Dr Gédéon also confirmed that “it is human interaction that gives you Covid-19 and not the hygiene status of a room. So far according to our records, no one has contracted Covid-19 at Berjaya”.

Regarding the fact that as from December 1 Berjaya might start taking tourists again, Dr Louange noted that all this depend on the contract they have with the institution.

“Even if we said at the end of November, if we see the need to renew the contract together with the Ministry of Finance and Berjaya we will consult upon it.”

Other hot topics were addressed during the press conference such as the use of Anse Royale Hospital. Dr Louange explained that the hospital has been kept for future isolation.

“If there is a surge, we will need space to put the positive patients in.”

Clarifying an incident involving some Russian tourists, Dr Gédéon said “Yes there was some misunderstanding regarding the papers but everything was sorted out and we made sure our surveillance system was respected. At no point did they flout any health instructions and they did not put anyone at risk.”

Regarding staff protection “our priority still remain that we protect our staff from being infected and while working in quarantine, all staff follow strict health regulations. The staff in isolation centre are more equipped and after work they are safe to go home. The staff are also being tested often,” added Dr Louange.

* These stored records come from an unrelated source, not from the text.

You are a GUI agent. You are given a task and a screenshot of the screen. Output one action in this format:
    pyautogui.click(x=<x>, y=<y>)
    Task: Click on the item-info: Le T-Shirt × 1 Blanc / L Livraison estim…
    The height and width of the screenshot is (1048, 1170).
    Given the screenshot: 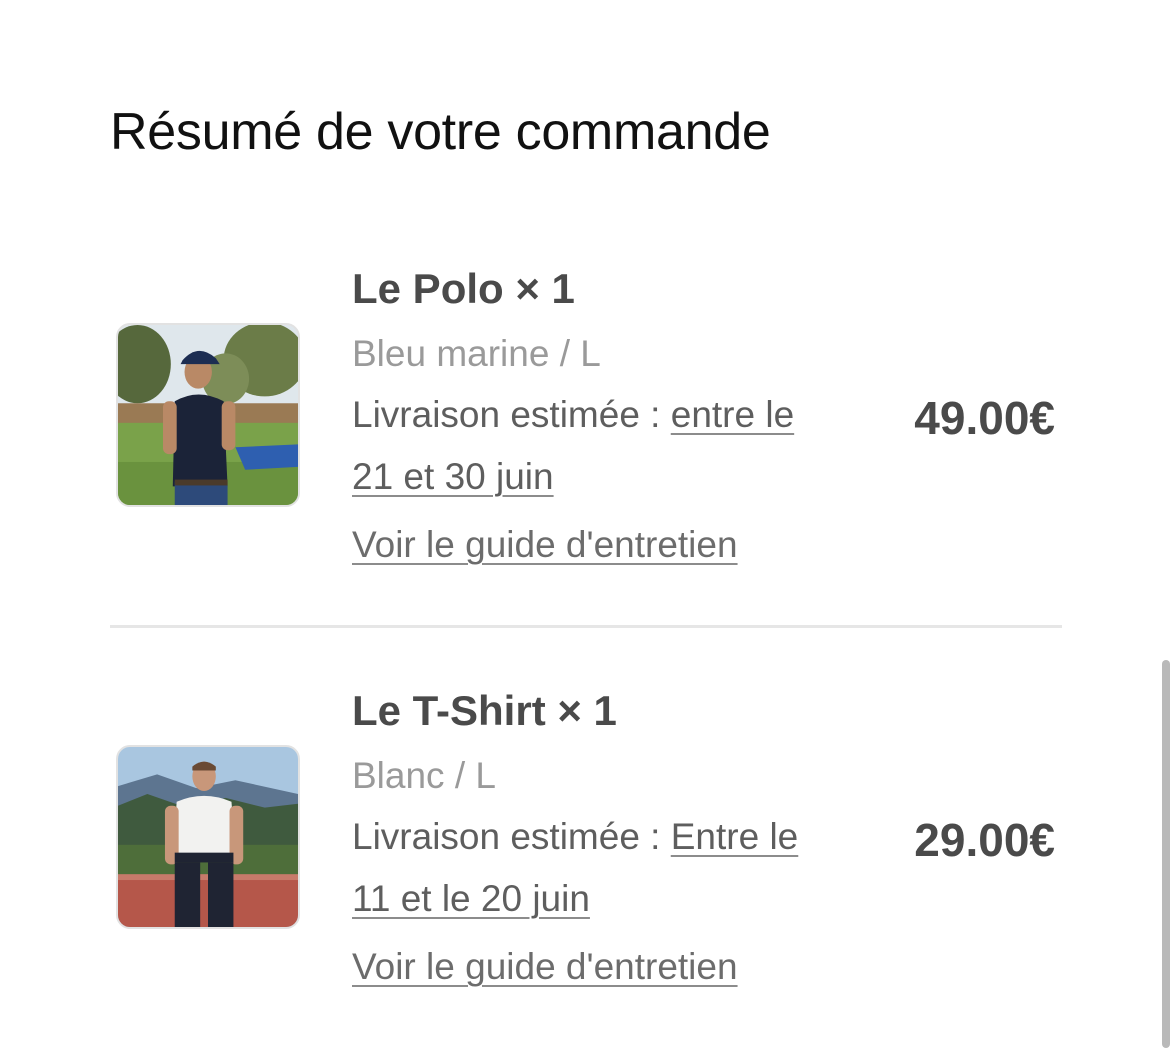 What is the action you would take?
    pyautogui.click(x=597, y=839)
    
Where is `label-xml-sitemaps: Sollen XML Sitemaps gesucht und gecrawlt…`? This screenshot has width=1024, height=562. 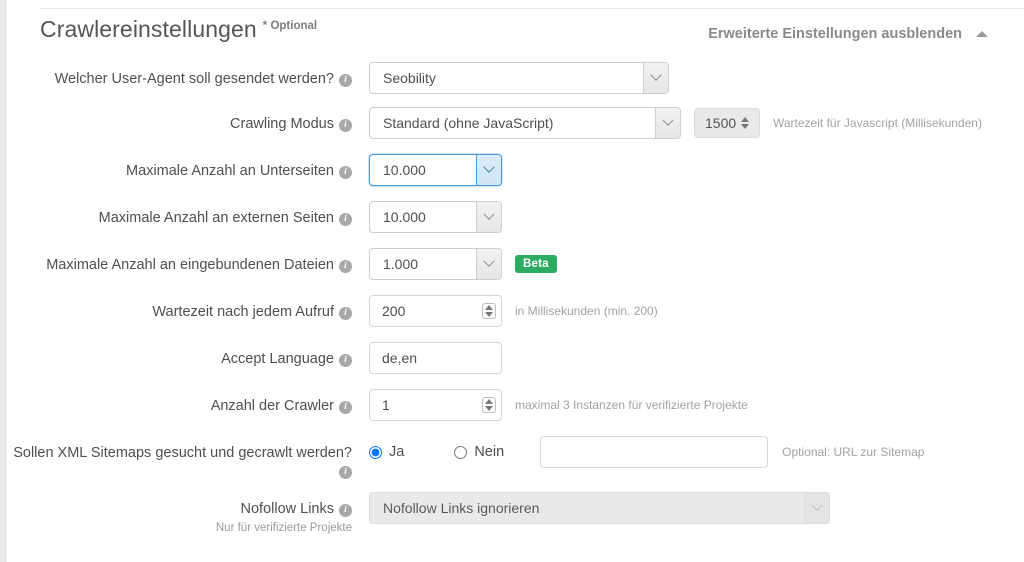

“There is no country in the world where there is no Covid-19. In Seychelles, we worked together with various stakeholders to manage our situation and we are applying the same principles to manage more risky situations. We will not be able to stay closed forever. We have to find out ways to manage the situation. It is a job that needs to be done in collaboration with all the people. It is important for us to manage our country safely and make our economy work. If you want to market Seychelles as a Covid free destination, help us keep it Covid free!” concluded Dr Gédéon.